From the first line to the last, copy the listing exactly and omit the images.

*** Input for this task Section Begins ***

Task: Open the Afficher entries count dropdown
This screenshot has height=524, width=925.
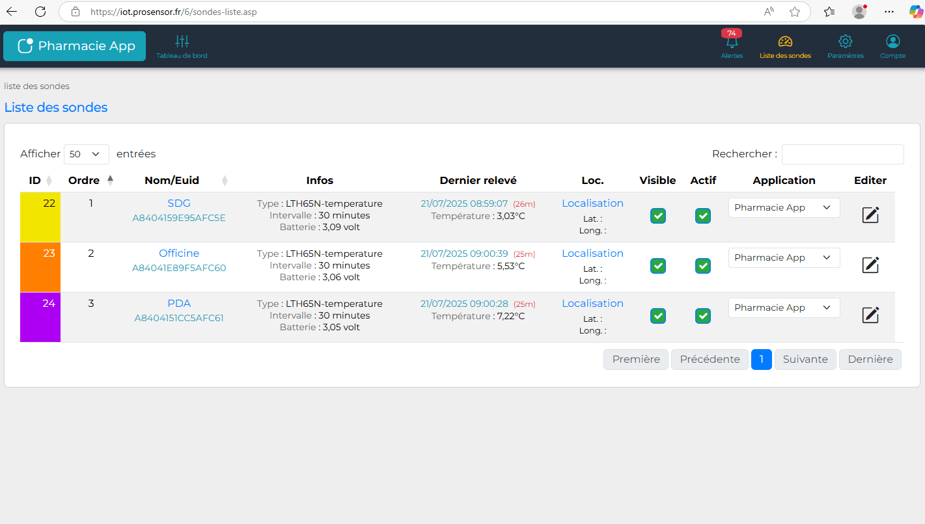Action: 86,154
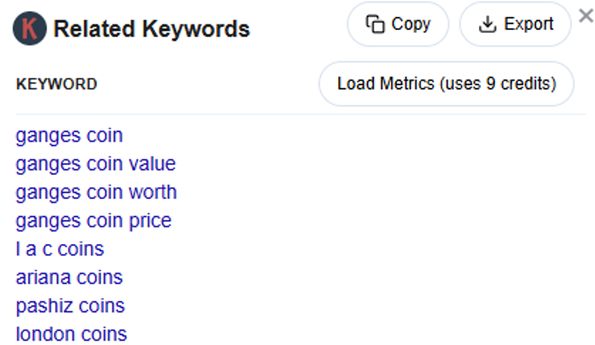The height and width of the screenshot is (345, 595).
Task: Click the Keywords Everywhere K logo
Action: (30, 29)
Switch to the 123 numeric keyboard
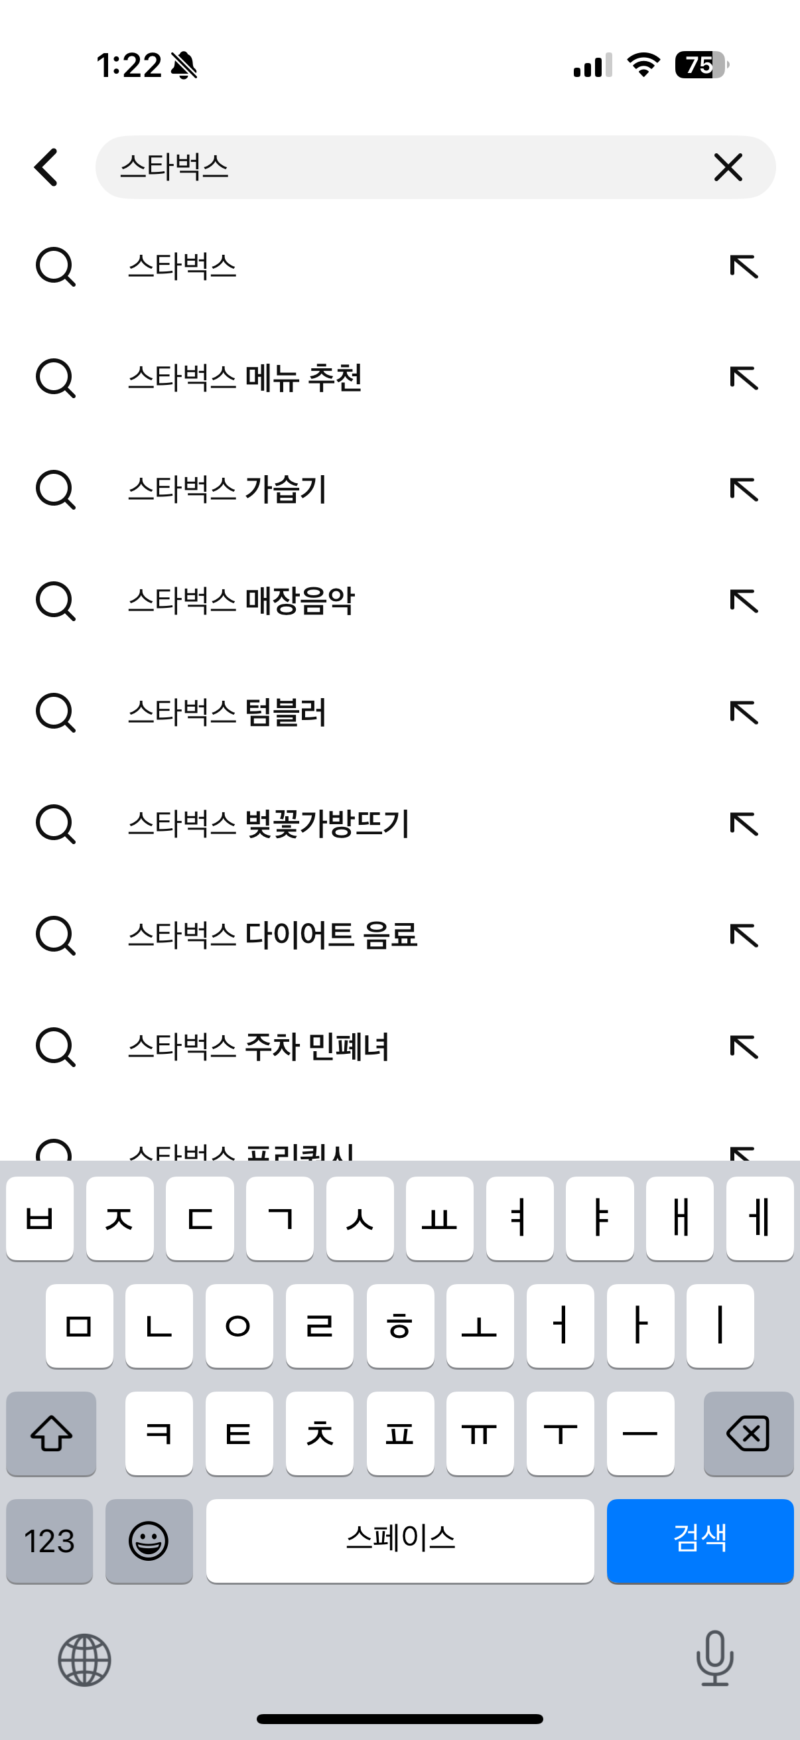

*** Input for this task Section Ends ***

**Completed exercise:**
Task: Open the Afficher entries count dropdown
This screenshot has height=524, width=925.
Action: 86,154
The height and width of the screenshot is (345, 595).
Task: Click the Keywords Everywhere K logo
Action: (30, 29)
Switch to the 123 numeric keyboard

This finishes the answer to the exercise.